[Dataset entries — start]

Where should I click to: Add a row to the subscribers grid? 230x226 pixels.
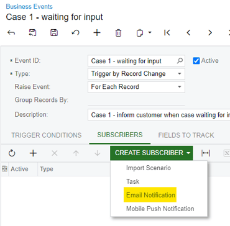point(33,153)
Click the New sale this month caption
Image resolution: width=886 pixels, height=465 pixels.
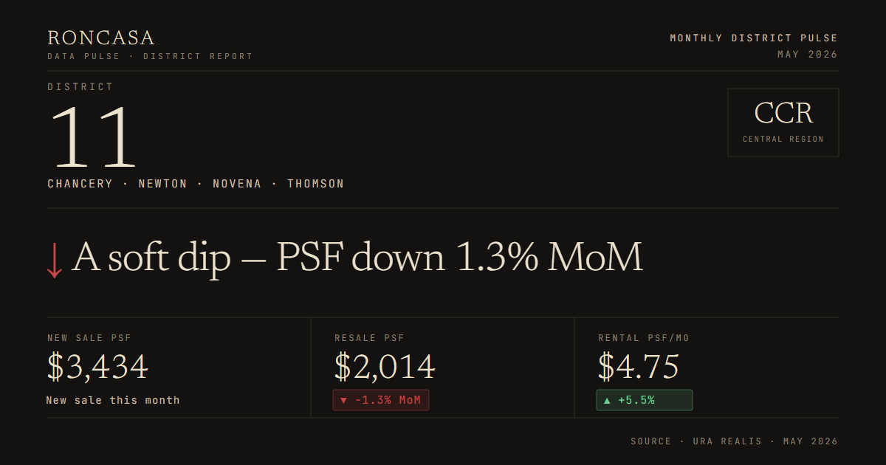pyautogui.click(x=113, y=400)
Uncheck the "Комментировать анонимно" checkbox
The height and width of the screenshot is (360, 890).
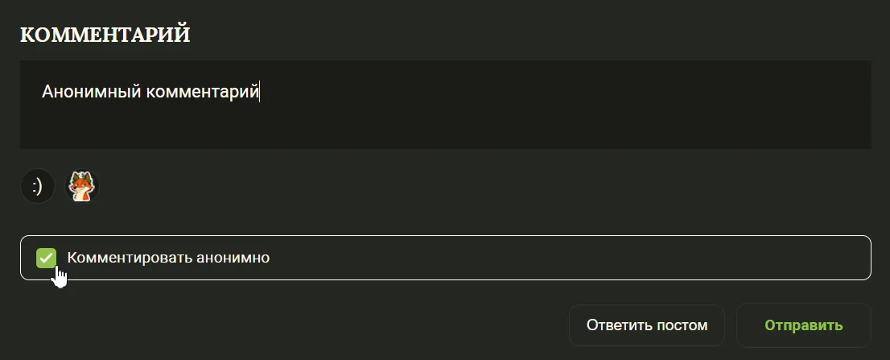point(47,258)
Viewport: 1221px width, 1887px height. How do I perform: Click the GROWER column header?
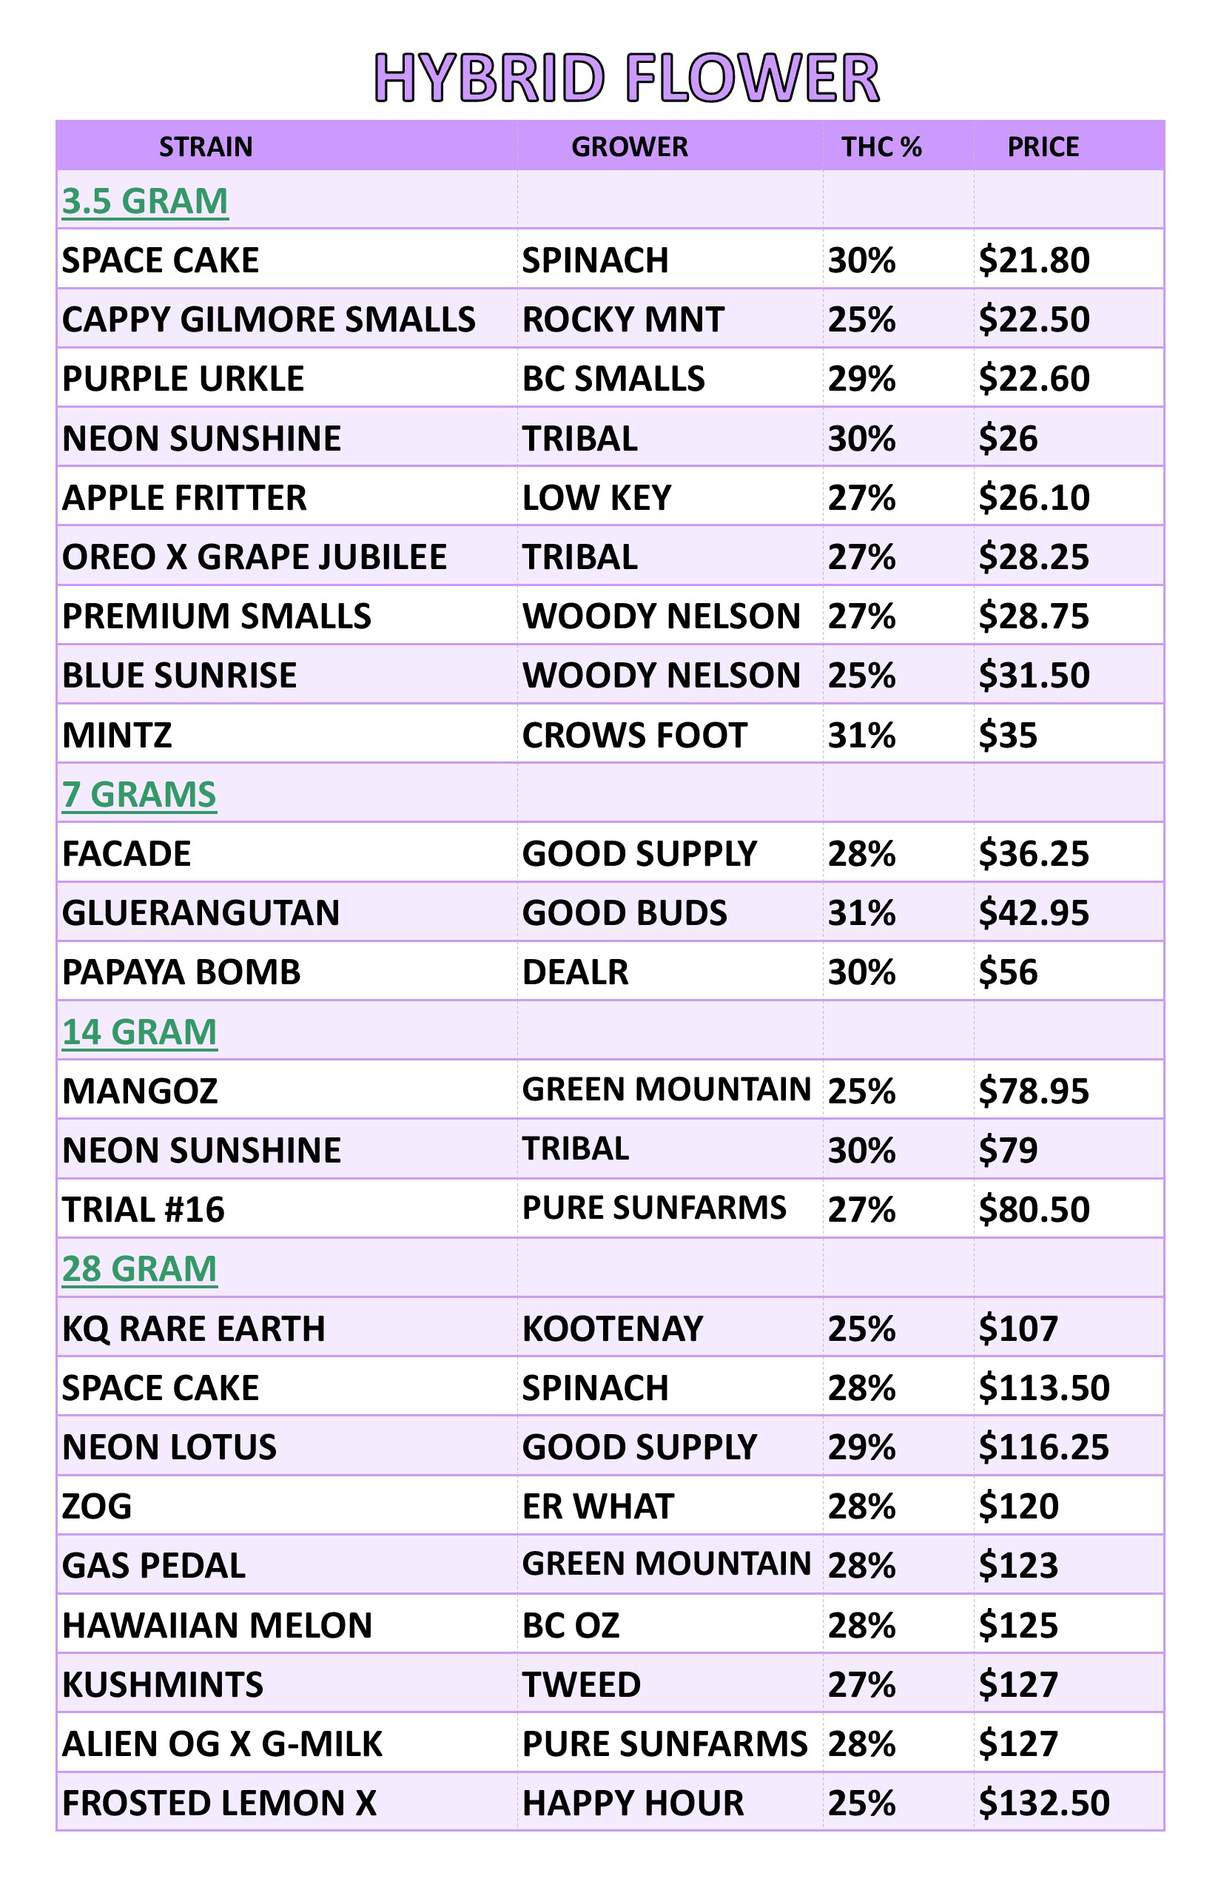point(630,147)
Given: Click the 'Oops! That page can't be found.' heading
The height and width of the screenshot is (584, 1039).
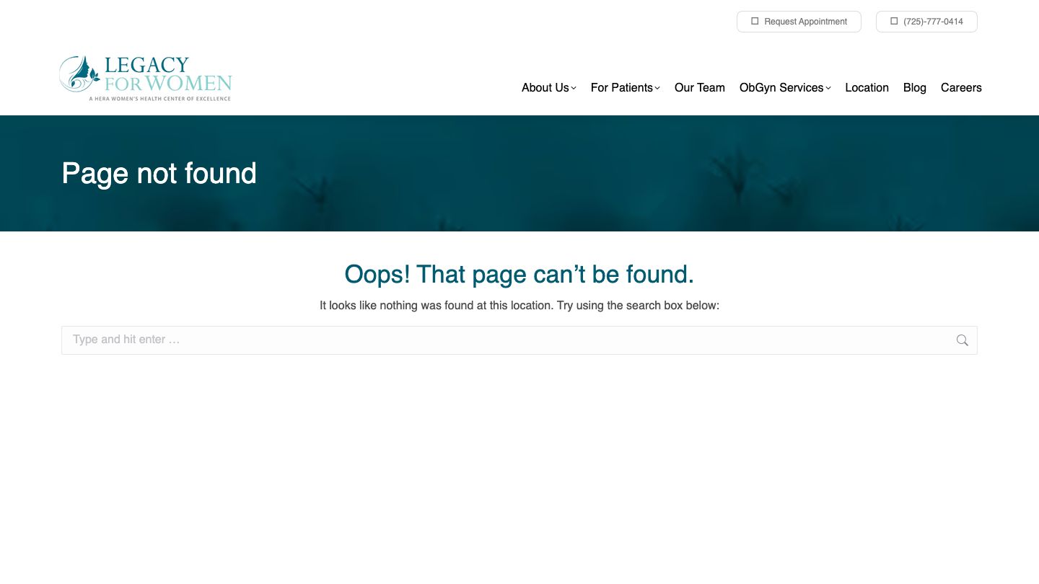Looking at the screenshot, I should (519, 274).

[Dataset entries — finish]

- **Task prompt**: Nothing but the lines from the one with "Given: Click the" through the last line of the records should appear in your answer, each exactly as written and without pictures.

- **Solution for this task**:
Given: Click the 'Oops! That page can't be found.' heading
The height and width of the screenshot is (584, 1039).
Looking at the screenshot, I should (519, 274).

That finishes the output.